Thursday, September 16, 2010

Pssst...there is no such thing as an authentic/original/official/master electronic legal text

I know of no aspect of legal informatics this is plagued with more terminology problems than the question of authentic/original/official/master versions of legal material such as bills and statute and caselaw. In this attempt at addressing some of the confusion, I run the risk of adding more confusion but here goes...

1 - The sending fallacy
What would it mean for the Library of Congress to send their Gutenburg Bible to me? Well, they would put it in a box and ship it to me. Afterwards, I would have that instance of the Gutenburg Bible and they would not have it. The total number of instances of the Gutenburg Bible in the world would remain the same.

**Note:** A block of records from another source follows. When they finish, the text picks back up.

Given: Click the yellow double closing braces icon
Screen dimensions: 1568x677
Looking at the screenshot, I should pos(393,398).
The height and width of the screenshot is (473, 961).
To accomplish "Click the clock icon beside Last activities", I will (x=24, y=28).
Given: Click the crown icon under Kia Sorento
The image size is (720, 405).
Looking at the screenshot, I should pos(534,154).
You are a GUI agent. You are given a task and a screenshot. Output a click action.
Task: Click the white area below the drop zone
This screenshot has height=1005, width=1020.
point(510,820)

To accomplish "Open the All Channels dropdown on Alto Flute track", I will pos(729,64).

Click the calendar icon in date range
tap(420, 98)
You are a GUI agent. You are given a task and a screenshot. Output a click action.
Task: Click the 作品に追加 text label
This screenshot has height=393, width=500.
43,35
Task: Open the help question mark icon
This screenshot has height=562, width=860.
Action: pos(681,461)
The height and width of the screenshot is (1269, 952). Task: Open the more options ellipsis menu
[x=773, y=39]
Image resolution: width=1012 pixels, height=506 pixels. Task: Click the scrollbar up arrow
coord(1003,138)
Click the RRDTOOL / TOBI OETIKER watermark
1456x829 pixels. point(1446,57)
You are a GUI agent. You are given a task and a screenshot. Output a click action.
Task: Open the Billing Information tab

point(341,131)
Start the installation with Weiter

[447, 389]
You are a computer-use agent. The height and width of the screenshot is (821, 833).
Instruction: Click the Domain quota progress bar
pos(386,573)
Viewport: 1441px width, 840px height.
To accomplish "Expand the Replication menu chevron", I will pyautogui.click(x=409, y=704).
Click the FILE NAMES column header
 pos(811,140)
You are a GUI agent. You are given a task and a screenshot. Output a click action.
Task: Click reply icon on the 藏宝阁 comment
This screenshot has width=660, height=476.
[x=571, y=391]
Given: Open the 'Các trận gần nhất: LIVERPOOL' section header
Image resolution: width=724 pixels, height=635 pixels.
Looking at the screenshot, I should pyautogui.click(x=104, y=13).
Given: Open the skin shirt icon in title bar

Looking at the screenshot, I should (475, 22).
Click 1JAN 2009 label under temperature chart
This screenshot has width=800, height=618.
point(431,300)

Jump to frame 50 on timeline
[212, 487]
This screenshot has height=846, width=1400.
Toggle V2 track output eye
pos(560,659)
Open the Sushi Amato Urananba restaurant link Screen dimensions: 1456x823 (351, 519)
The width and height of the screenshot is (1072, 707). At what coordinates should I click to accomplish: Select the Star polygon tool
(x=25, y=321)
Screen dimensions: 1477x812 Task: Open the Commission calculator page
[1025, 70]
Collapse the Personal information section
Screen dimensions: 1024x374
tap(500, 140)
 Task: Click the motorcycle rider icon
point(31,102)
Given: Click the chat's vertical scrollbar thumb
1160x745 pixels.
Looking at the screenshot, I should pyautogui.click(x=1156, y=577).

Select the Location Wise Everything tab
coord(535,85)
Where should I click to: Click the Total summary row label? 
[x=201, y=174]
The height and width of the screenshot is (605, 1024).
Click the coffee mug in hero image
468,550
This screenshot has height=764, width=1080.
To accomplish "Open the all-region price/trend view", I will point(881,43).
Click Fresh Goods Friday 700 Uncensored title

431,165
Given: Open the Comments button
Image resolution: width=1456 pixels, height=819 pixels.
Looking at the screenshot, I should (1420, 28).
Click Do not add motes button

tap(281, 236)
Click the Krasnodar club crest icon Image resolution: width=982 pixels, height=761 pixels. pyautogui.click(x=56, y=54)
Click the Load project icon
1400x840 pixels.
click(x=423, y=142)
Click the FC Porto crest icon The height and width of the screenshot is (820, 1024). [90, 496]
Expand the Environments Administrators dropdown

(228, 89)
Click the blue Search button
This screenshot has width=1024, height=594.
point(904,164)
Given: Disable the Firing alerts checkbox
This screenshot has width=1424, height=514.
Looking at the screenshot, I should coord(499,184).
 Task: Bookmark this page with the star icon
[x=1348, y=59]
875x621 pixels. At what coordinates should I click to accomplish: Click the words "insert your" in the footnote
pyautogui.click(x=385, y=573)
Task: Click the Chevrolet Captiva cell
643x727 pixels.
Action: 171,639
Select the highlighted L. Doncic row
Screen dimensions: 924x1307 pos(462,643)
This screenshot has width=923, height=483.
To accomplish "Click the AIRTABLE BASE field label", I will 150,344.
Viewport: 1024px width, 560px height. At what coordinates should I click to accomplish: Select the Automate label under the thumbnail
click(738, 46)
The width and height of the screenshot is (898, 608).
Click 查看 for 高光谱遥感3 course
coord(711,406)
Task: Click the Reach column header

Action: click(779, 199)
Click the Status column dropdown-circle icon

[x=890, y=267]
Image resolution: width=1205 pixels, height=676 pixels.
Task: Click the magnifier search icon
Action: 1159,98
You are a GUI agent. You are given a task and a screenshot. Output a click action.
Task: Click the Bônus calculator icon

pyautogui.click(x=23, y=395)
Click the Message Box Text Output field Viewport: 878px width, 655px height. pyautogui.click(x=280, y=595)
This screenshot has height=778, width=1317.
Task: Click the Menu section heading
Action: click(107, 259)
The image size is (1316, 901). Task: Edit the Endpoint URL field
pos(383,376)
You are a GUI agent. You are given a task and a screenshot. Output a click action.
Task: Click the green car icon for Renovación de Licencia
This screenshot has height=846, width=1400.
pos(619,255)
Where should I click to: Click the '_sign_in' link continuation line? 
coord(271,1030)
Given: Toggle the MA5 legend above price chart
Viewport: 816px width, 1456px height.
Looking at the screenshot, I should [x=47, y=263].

The instance count chez McGrath would increment and the instance count chez LOC would decrement.

If they were to electronically send it to me, there would be no "sending" going on at all. Instead, a large series of replications would happen - from storage medium to RAM to Network Buffers to Routers...culminating in the persistent storage of a brand new thing in the world, namely, my local replica of the bit-stream that the Library of Congress sent (replicated) to me. The instance count chez McGrath would increment and the instance count chez LOC would remain unchanged. I would have mine but they would still have theirs.

Sadly, the word "send" is used when we really mean "replication" and this is the source of untold confusion as it leads us to map physical-world concepts onto electronic world concepts where there is an imperfect fit...Have you ever sent and e-mail. I mean really "sent" an e-mail? Nope.

2 - The signing fallacy
An example of that imperfect fit is the concept of "signing". What would it mean for the Library of Congress to sign their physical copy of the Gutenburg Bible? They could put ink on a page or maybe imprint a page with an official embossing seal or some such. The nature of physical media makes it relatively easy to make the signing tamper-evident and hard to counterfeit.

What would it mean for the Library of Congress to sign their electronic replica of the Gutenburg Bible with PKI and replicate it (see point 1 above) to me? Well, its really very, very different from a physical signing.

It is just more bits. Every replica completes a completely perfect replica of the original "signature". There is no "original" to compare it too. The best you can do is check for "sameness" and check the origin of the replica but doing these checks rapidly becomes a complex web of hashes and certificates and revocations and trusted third parties and...lots of stuff that is not required for physical-world signatures.

3 - The semantics fallacy
What does it mean for me to render a page of my replica of the the Gutenburg Bible on my computer screen? Am I guaranteed to be seeing the "same" thing you see when you do something similar? Does it matter if the file is a TIFF or a Microsoft Word file? Does it matter what operating system I am using or what my current printer is or my screen resolution? Do any of these differences amount to anything when it comes to the true meaning of the page?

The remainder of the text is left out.